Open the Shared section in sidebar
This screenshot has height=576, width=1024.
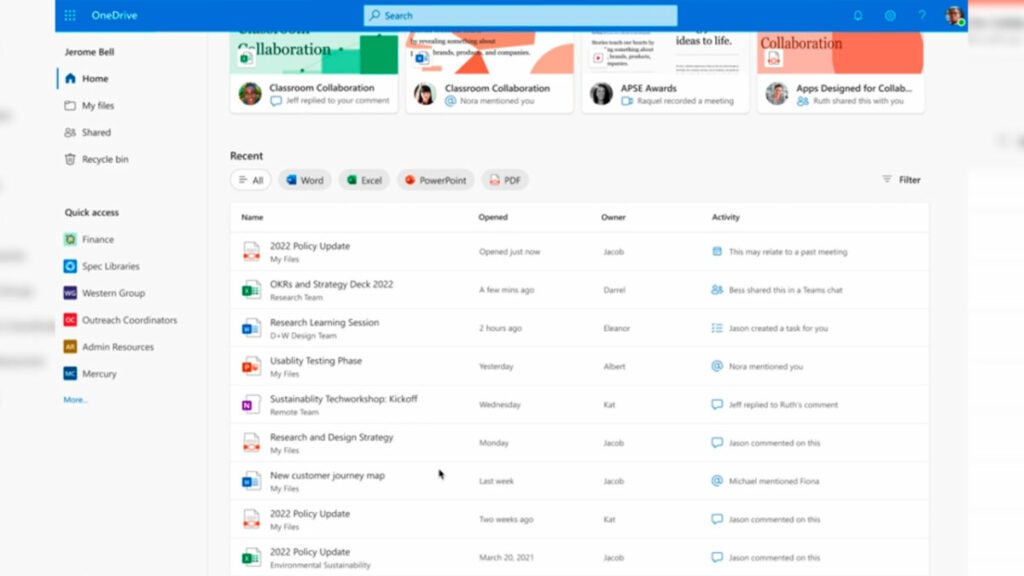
...
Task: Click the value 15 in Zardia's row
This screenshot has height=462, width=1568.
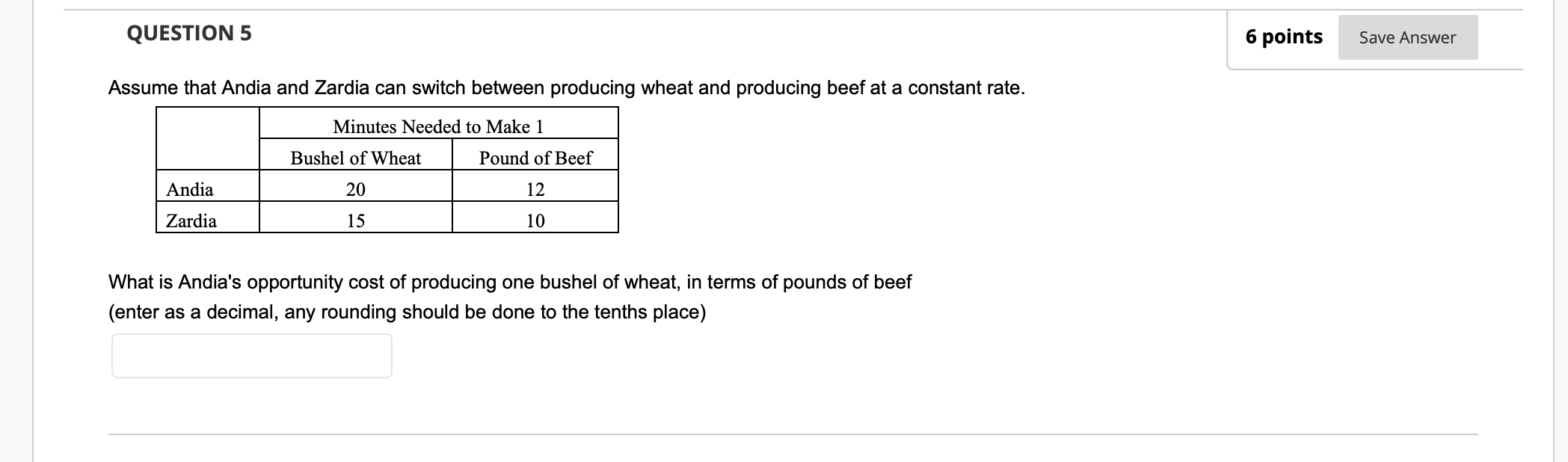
* * *
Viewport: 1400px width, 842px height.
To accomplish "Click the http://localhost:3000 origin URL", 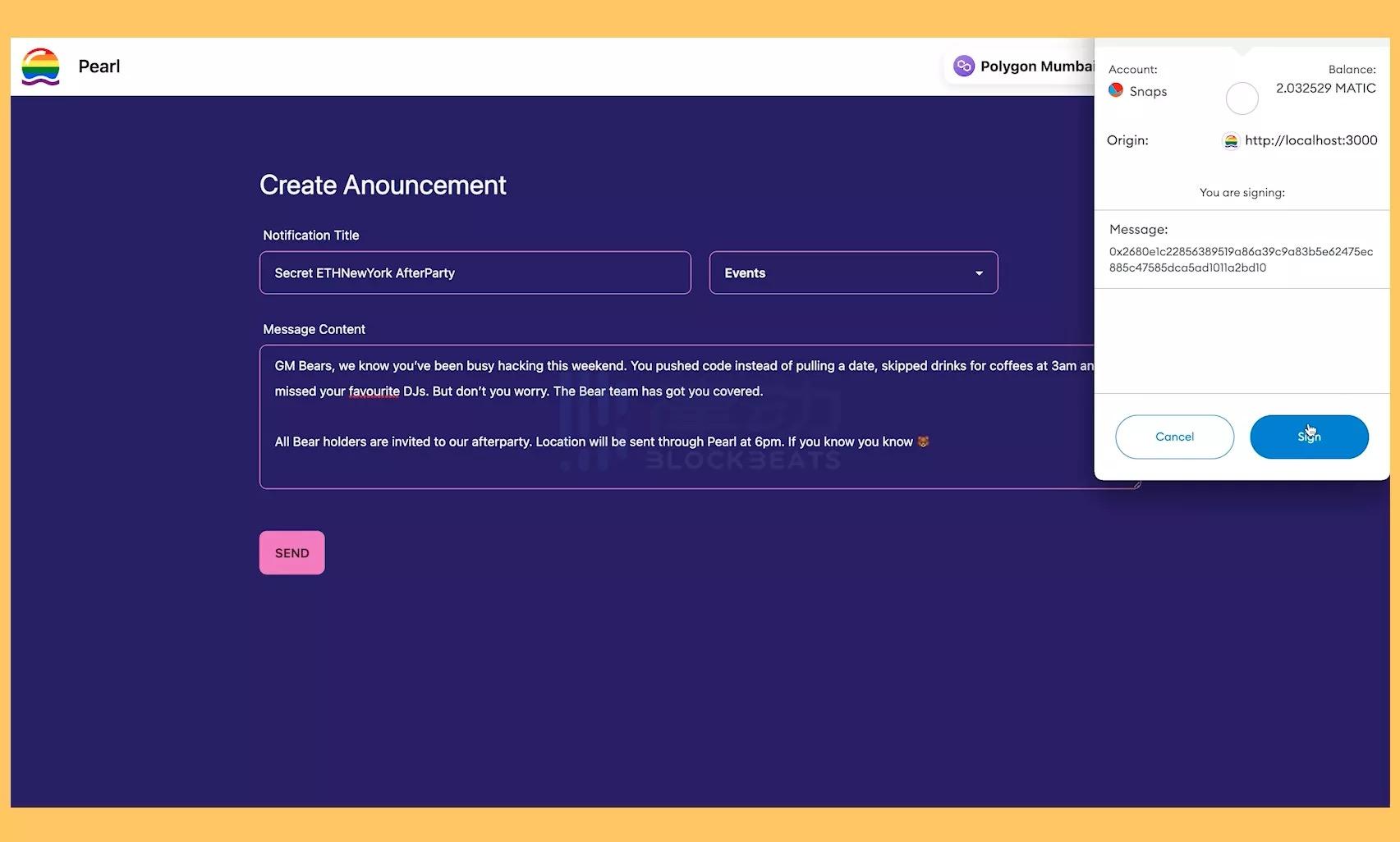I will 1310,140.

> **Work required**:
Scan the material for "height" and copy the lines that hold it.

> **Answer for this exercise**:
This screenshot has height=576, width=1024.
This screenshot has height=462, width=1568.
Viewport: 1400px width, 842px height.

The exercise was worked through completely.